Lire : Paraire, « La Révolution libertaire : Proudhon, Bakounine, Kropotkine »




La Révolution libertaire, de Philippe et Michael Paraire retourne aux sources, aux textes originels de Proudhon, Bakounine et Kropotkine, pour nous en offrir une sélection commentée, restituant à chacun sa part dans la construction de l’anarchisme. Proudhon préconise l’autonomie politique du prolétariat, le fédéralisme et l’autogestion, et débarrasse le socialisme de ses oripeaux mystiques ; Bakounine lui donne un souffle révolutionnaire et encourage – sans que le mot soit répandu – l’organisation syndicale des productrices et des producteurs ; Kropotkine parachève la doctrine, en préconisant une économie communiste-anarchiste plutôt que simplement mutualiste ou collectiviste.

Il faut remercier les auteurs pour le choix des trois théoriciens étudiés. Enfin un livre qui nous épargne cette scie qu’est la sainte trinité Stirner-Proudhon-Bakounine ! Loin d’être un « père de l’anarchisme », Max Stirner n’a en effet été découvert que tardivement par le milieu individualiste (une fraction dissidente de l’anarchisme) et n’y est devenu une référence que dans l’entre-deux-guerres, notamment via E. Armand.

Deuxième remerciement, celui d’avoir fait précéder la sélection de textes d’une bonne introduction biographique et critique, pour ne pas déconnecter les personnages de leur contexte historique et de leur cheminement personnel. Et le livre ne recule pas devant les questions hardies : que lire aujourd’hui des ces théoriciens ? Et comment les lire ?

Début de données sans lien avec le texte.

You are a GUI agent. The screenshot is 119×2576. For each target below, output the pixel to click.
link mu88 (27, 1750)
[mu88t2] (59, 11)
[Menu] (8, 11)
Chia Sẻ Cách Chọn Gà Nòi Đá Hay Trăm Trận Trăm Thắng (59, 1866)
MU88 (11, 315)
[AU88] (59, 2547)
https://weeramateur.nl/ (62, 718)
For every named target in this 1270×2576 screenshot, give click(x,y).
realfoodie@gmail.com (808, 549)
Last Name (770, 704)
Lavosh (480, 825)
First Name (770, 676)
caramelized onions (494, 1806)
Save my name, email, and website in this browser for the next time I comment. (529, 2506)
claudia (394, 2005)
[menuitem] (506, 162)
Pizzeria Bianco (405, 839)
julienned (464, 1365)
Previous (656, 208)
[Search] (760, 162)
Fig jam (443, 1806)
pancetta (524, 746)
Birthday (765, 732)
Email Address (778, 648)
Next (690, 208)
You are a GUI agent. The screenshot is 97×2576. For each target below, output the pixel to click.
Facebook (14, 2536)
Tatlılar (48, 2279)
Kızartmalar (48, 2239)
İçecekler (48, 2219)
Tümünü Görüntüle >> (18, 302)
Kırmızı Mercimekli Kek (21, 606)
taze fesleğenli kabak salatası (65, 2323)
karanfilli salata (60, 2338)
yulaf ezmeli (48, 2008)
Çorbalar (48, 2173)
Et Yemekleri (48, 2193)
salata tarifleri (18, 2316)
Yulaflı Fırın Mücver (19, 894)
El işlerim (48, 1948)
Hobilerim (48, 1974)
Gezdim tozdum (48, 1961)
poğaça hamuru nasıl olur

Au vu d’un si bon travail, on ne peut avoir que deux regrets. D’une part, à cette étude des trois théoriciens primordiaux aurait pu s’ajouter celle d’un quatrième, Errico Malatesta, qui a aidé l’anarchisme à se moderniser après le double choc de 1914 et 1917, en remettant en cause certains aspects de la doxa kropotkinienne. Le communisme libertaire contemporain lui doit encore beaucoup. D’autre part, dans le classement thématique des textes, on aurait aimé un chapitre spécifique sur les femmes, même si ce thème transversal apparaît ailleurs en filigrane. Cela aurait permis de mesurer, sur ce sujet, la coupure radicale entre l’antiféminisme névrotique Proudhon et un Bakounine profondément marqué, lui, par son amitié avec George Sand et par le féminisme de la jeunesse révolutionnaire russe.

Guillaume Davranche (AL Paris-Sud)

  • Philippe et Michael Paraire, La Révolution liberaire : Proudhon, Bakounine, Kropotkine, Le Temps des cerises, 2008, 12 euros.